A short guide to using the app, written for the people I’m letting in early.
Daily OS is something I built because a friend told me I didn’t know how to lead. He was right. Not because I was a failure but because I had so much on my plate I couldn’t keep up. I didn’t have a tool that helped me face that honestly every day, so I made one.
It’s a daily operating system. Each morning you name what matters and what you won’t do. Each night you answer one question: did you win? Over time, the small daily honesty changes you.
It’s not a productivity app. It’s not a habit tracker. It’s a place to be honest with yourself daily, and to invite a couple of people to walk with you.
Sign up at mydailyos.app with email + password or Google. The first time, you’ll accept the current terms and privacy policy, then walk through the profile questions Daily OS uses to understand your season. Most of it is optional.
After onboarding, the Setup Assistant can walk you through what Daily OS is, how to add it to your Home Screen, and how to turn on notifications. On iPhone Safari, tap the Share button in the toolbar, then View More → Add to Home Screen. On newer iOS layouts, open the bottom toolbar menu first if Share is tucked away. Then leave Safari and open Daily OS from the Home Screen before setting up notifications.
You can update any of this anytime — there’s a “Check in” button at the top of the dashboard that walks you back through the questions.
Every time you open the app, it says something to you.
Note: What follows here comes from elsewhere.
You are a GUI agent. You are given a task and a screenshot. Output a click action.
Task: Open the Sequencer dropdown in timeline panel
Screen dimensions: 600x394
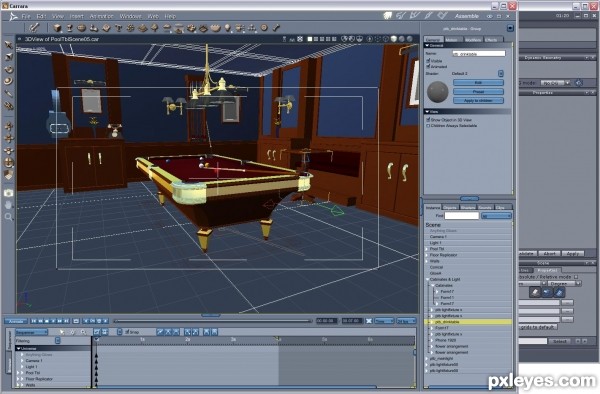[x=31, y=332]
Not a generic “Good morning.” Something that knows your name, your faith, your priority for the day, and where you are in the day. Morning, afternoon, evening, late night — it shifts with you. The OS is paying attention.
A Note You Left
Some mornings, before the dashboard opens, you find something waiting. It’s a note. Short. Written in first person. Signed by you.
Daily OS builds it from what you actually recorded — your priority yesterday, whether you won, what you said you wouldn’t do, how the weather in the room has been running. It reads those things back to you the way you’d want to hear them. Not a summary. Not a report. A note from the person who was in this room yesterday, to the person walking in today.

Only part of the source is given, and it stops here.